#### Extract to read:
· · · ·

Try 10 focused SnowPro Data Engineer DEA-C02 questions on Sourcing and Ingestion, with explanations, then continue with IT Mastery.
Open the matching IT Mastery practice page for timed mocks, topic drills, progress tracking, explanations, and full practice.
Try SnowPro Data Engineer DEA-C02 on Web View full SnowPro Data Engineer DEA-C02 practice page
| Field | Detail |
|---|---|
| Exam route | SnowPro Data Engineer DEA-C02 |
| Topic area | Data Sourcing, Storage, and Ingestion |
| Blueprint weight | 22% |
| Page purpose | Focused sample questions before returning to mixed practice |
Use this page to isolate Data Sourcing, Storage, and Ingestion for SnowPro Data Engineer DEA-C02. Work through the 10 questions first, then review the explanations and return to mixed practice in IT Mastery.
| Pass | What to do | What to record |
|---|---|---|
| First attempt | Answer without checking the explanation first. | The fact, rule, calculation, or judgment point that controlled your answer. |
| Review | Read the explanation even when you were correct. | Why the best answer is stronger than the closest distractor. |
| Repair | Repeat only missed or uncertain items after a short break. | The pattern behind misses, not the answer letter. |
| Transfer | Return to mixed practice once the topic feels stable. | Whether the same skill holds up when the topic is no longer obvious. |
Blueprint context: 22% of the practice outline. A focused topic score can overstate readiness if you recognize the pattern too quickly, so use it as repair work before timed mixed sets.
These questions are original IT Mastery practice items aligned to this topic area. They are designed for self-assessment and are not official exam questions.
Topic: Data Sourcing, Storage, and Ingestion
A retail company has a custom service that emits order events one record at a time. The data engineering team needs those events in a Snowflake table within a few seconds for downstream processing with streams and tasks, and they want to avoid landing micro-files in cloud object storage first. Which Snowflake design is the BEST fit?
Options:
A. Schedule a task to run COPY INTO from a stage every minute
B. Write files to a stage and query them with an external table
C. Use Snowpipe Streaming from the service into a target table
D. Batch micro-files in cloud storage and trigger Snowpipe loads
Best answer: C
Explanation: This is a continuous row-ingestion requirement, not a cloud-storage selection problem. Snowpipe Streaming is designed for application-driven ingestion into Snowflake tables with seconds-level latency and no file-staging step.
Snowpipe Streaming is the best fit when an application or service produces records continuously and the target is a Snowflake table that must be updated within seconds. In this scenario, the deciding requirements are row-at-a-time ingestion, low latency for downstream processing with streams and tasks, and avoiding staged micro-files in object storage. Snowpipe Streaming is purpose-built for that pattern.
File-based Snowpipe is still useful when files already land in a stage, but it is not the best match when the source emits individual events and file staging is explicitly unwanted.

· · · ·

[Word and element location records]
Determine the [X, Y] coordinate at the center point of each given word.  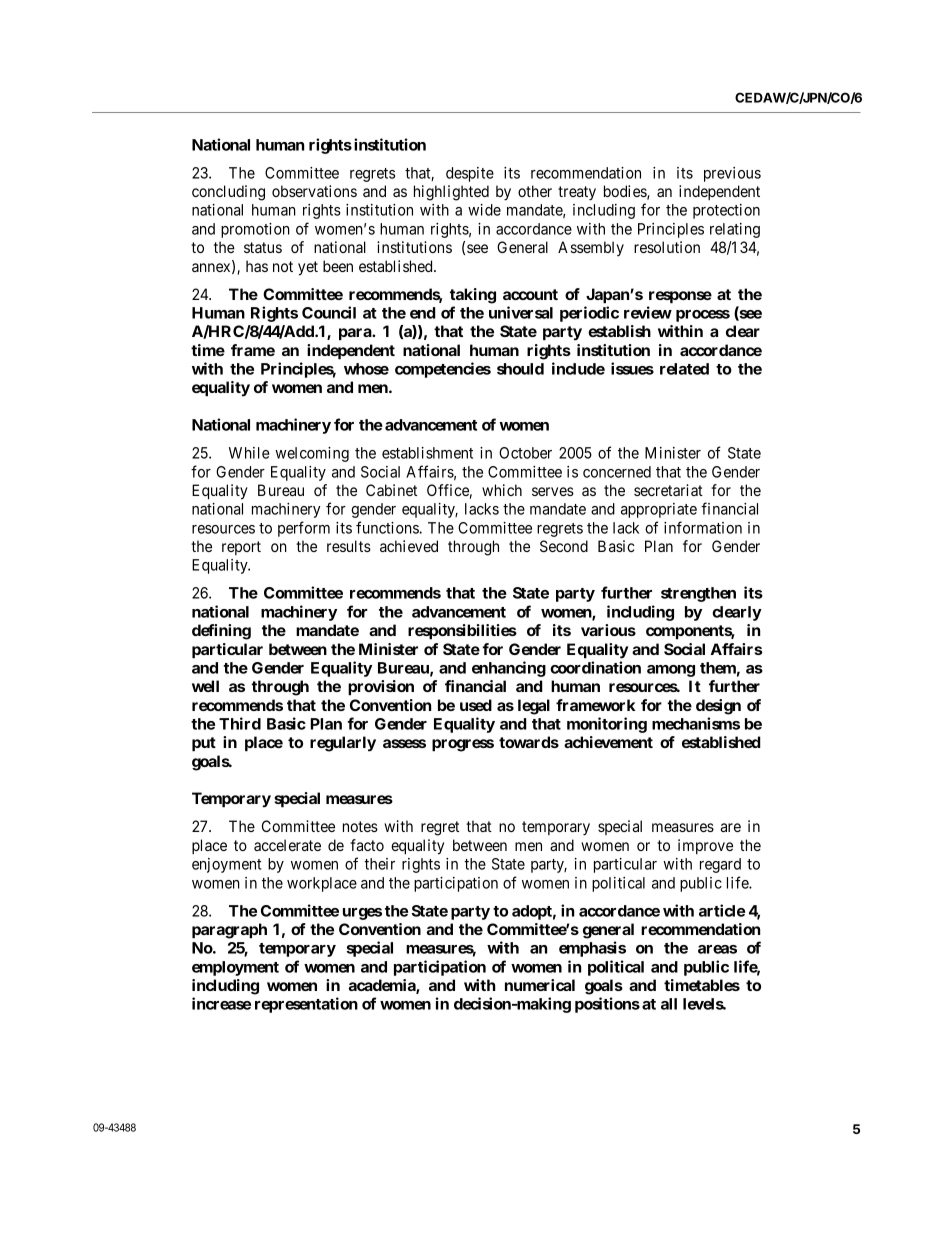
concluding [228, 193]
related [684, 369]
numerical [540, 985]
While [249, 453]
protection [726, 211]
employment [235, 968]
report [241, 548]
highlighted [451, 193]
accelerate [287, 845]
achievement [608, 742]
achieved [409, 546]
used [476, 705]
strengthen [698, 594]
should [520, 369]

· · · ·

#### What is asked:
1) Answer these questions from the SnowPro ingestion practice page, one line each:
(a) What blueprint weight does the page give the topic area?
(b) Which option letter is marked as the best answer to the question about order events?
(c) In the "Review" pass, what should be recorded?
2) Write the next part of the SnowPro ingestion practice page, starting after its final sentence about file-based Snowpipe.
This material stands on its own and has no connection to the SnowPro ingestion practice page.

#### Answers to the tasks:
1)
(a) 22%
(b) C
(c) Why the best answer is stronger than the closest distractor.

2)
COPY INTO option adds polling latency and extra orchestration, so it misses the continuous seconds-level ingestion goal.Topic: Data Sourcing, Storage, and Ingestion
An engineering team started with the following definition for lake data already used by Spark:
CREATE EXTERNAL TABLE lake_orders (
order_id NUMBER,
order_ts TIMESTAMP_NTZ
)
LOCATION=@orders_stage
FILE_FORMAT=(TYPE=PARQUET);
The same object storage path is already maintained as an Apache Iceberg table by another platform, and both Snowflake and that platform must read the same table metadata without copying the data. What is the best next step?
Options:
A. Keep the external table and enable auto-refresh
B. Create an externally managed Iceberg table
C. Load the files into a Snowflake native table
D. Create a dynamic table on top of the external table
Best answer: B
Explanation: This scenario is driven by open table format interoperability, not just reading Parquet files. Because another platform already maintains Apache Iceberg metadata and Snowflake must use that same metadata without copying data, an externally managed Iceberg table is the best fit.
Iceberg-related table patterns fit when the requirement is to preserve an open table format and share table semantics across engines. Here, the lake path is already managed as an Apache Iceberg table by another platform, and Snowflake must read that same table metadata in place. That points to an externally managed Iceberg table.
An external table can expose files in object storage, but it is still a file-oriented pattern and does not make Snowflake participate in the shared Iceberg metadata layer. Loading the data into a native table breaks the no-copy requirement, and a dynamic table solves transformation refresh, not cross-engine table interoperability.
When the deciding constraint is shared open-format metadata, choose an Iceberg table pattern instead of a basic external table.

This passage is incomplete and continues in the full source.